The public policy defense is also relatively narrow under Brussels I (Hay, supra, at I-290 et seq., I-293). An English judgment awarding exemplary damages to an English plaintiff presumably would not be denied recognition in another Member State on public policy grounds. Should an English judgment recognizing an American award of punitive damages in favor of an English plaintiff fare less in another Member State when – presumably – the recognizing English court had concluded that the award was within the ambit of exemplary-damage law and did not offend English public policy?
The isolated cases and comments approving of recognition of a recognition decree point to the circumstance that the (first) recognizing court had expressly pronounced a damage award (parallel to the original award) or had added an award of interest: OLG Frankfurt/M, 13 July 2005, 20 W 239/04; OLG Hamm, RIW 1992, 939; see Wautelet, supra, no. 35). Why this emphasis on the specific tenor of the recognizing judgment (and a common law court’s recognition will of needs reduce the claim for recognition to a judgment)? Is it to be sure that the recognizing court had paid attention?

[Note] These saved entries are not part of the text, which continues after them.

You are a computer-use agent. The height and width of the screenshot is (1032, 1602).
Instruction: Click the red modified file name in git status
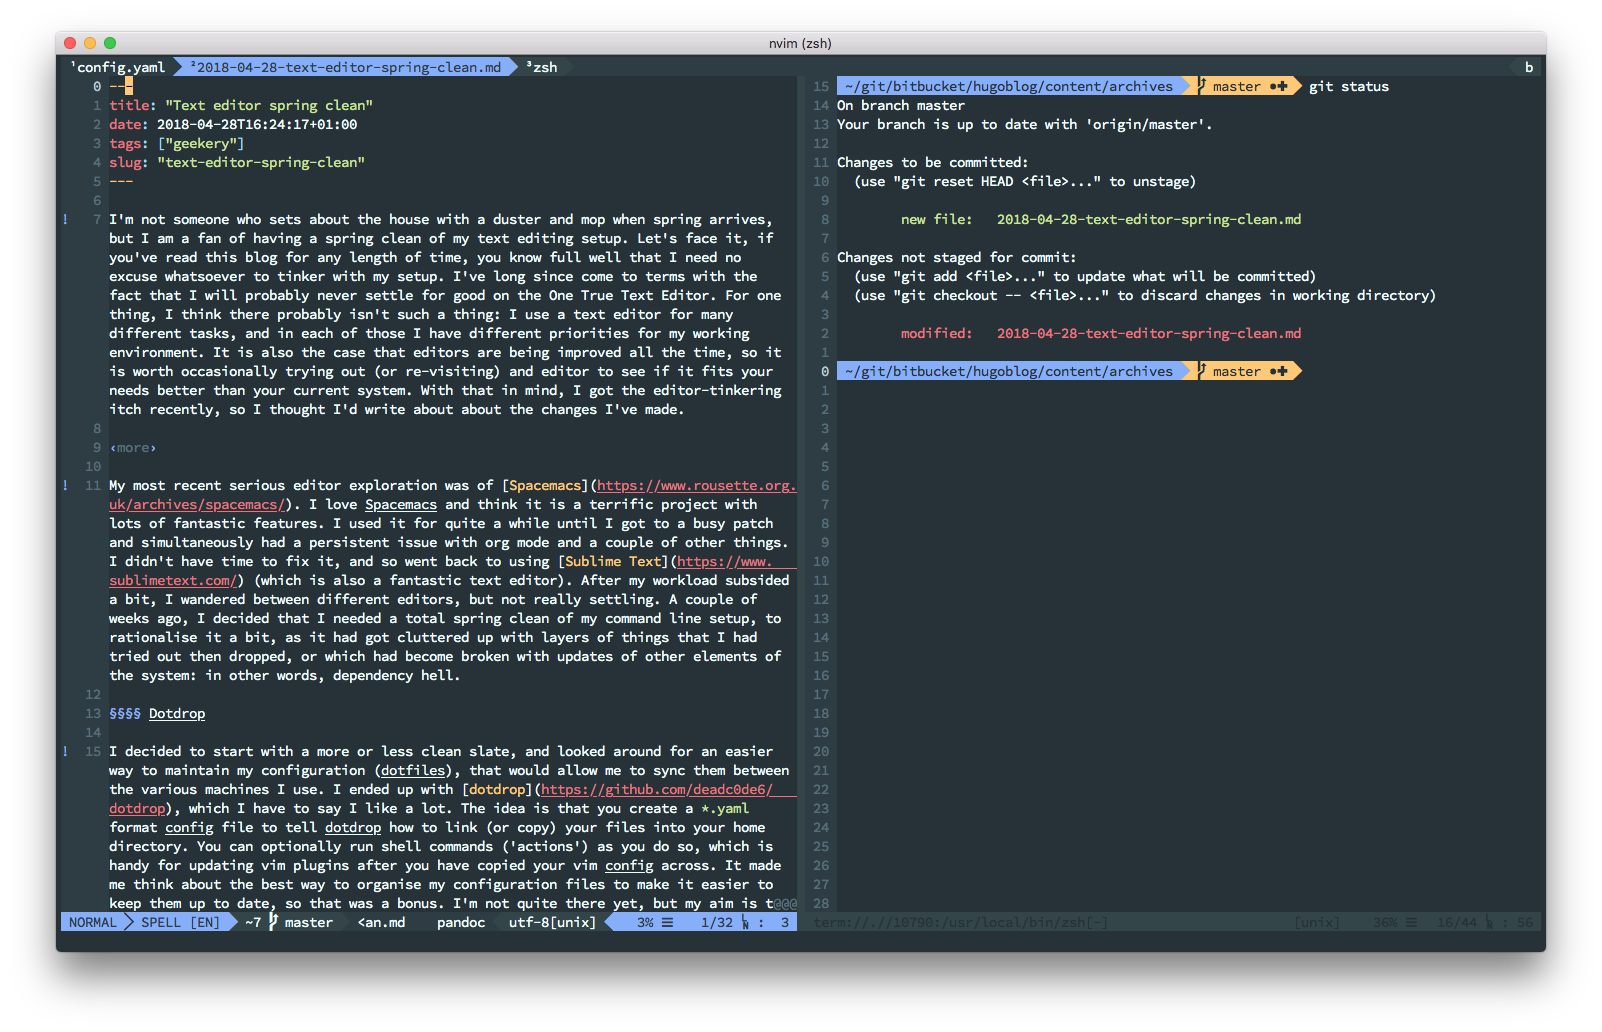click(1148, 333)
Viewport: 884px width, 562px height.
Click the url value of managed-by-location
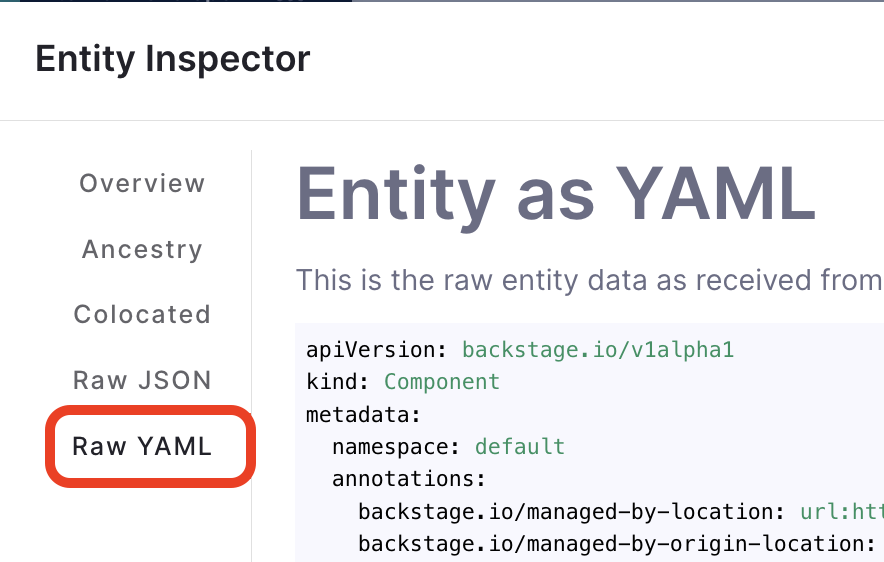[x=841, y=512]
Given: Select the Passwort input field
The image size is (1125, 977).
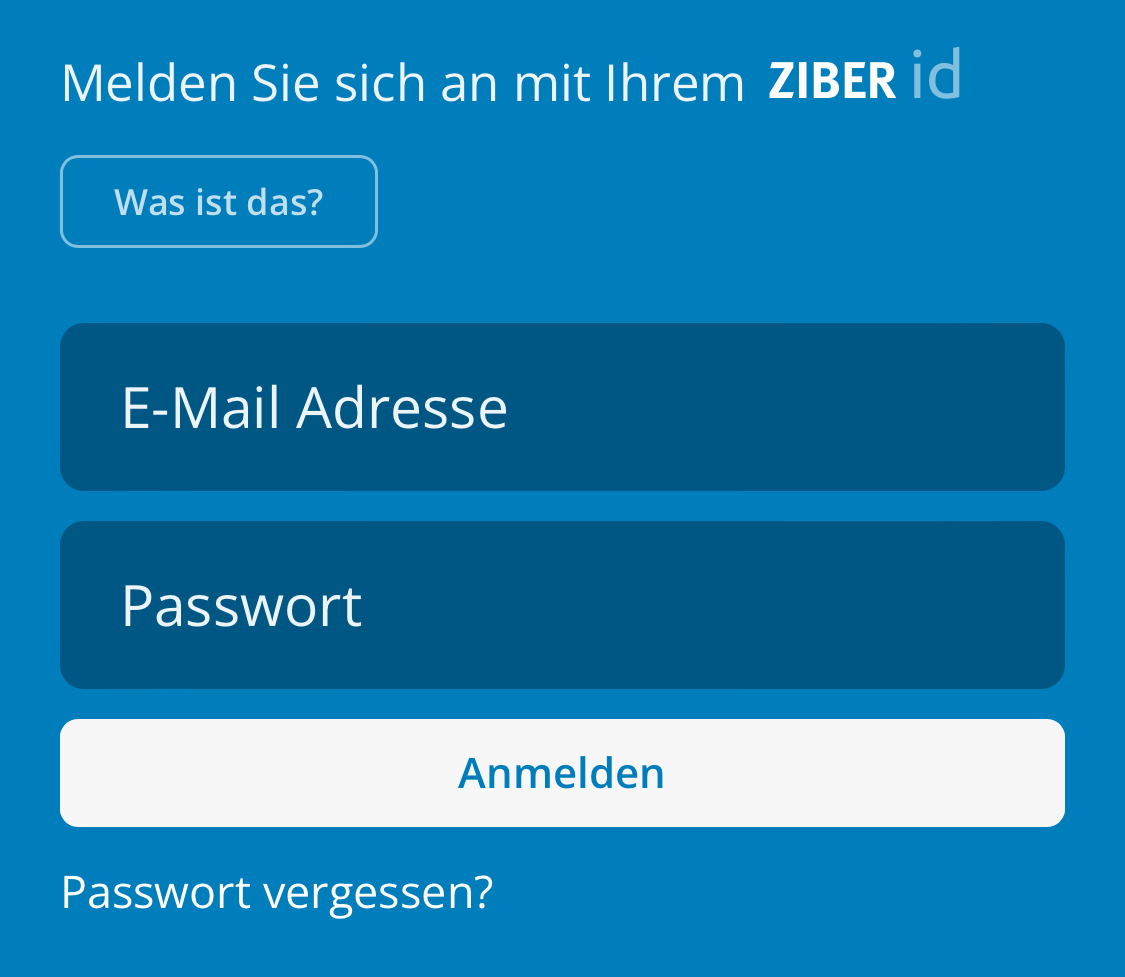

Kegel wrote (supra at 392), “one trusts one’s friends, but not the friends of one’s friends.” He made the statement in the context of recognition treaties. The recognition command under Brussels I is more than that. It has become, more than the Brussels Convention for which it had been asserted, the EU’s “Full Faith and Credit Clause.” (Bartlett, Int’l & Comp L Q. 24 (1975) 44). As that Clause serves a unifying function in the United States, it should also in the EU: its Members should “trust” each other – in the present context, to have undertaken the proper review of the original judgment before according it recognition. The third-country judgment thereby becomes “transformed” into an EU judgment (for additional discussion, see H. Patrick Glenn, in Basedow et al. (eds.), Aufbruch nach Europa (2001) 705, 709-12, also with respect to the transformation of Mexican judgments in the United States under NAFTA).
The European Small Claims Procedure and the Enforcement Order Regulation – in their limited fields of application – no longer envision exequatur. The Commission favors departing from it generally. Until that happens and to the extent that a state’s action extends recognition to a foreign judgment only to its territory, Brussels I indeed does not require its recognition by another EU state. But this is not because “recognition of a recognition judgment” is not possible, but because the recognition judgment itself claims no greater force: its effect is the same as where rendered. When recognition action does take the form of a judgment, it seems that it should be treated as such: defenses under Brussels I Art. 34 then apply to it and not to the underlying judgment.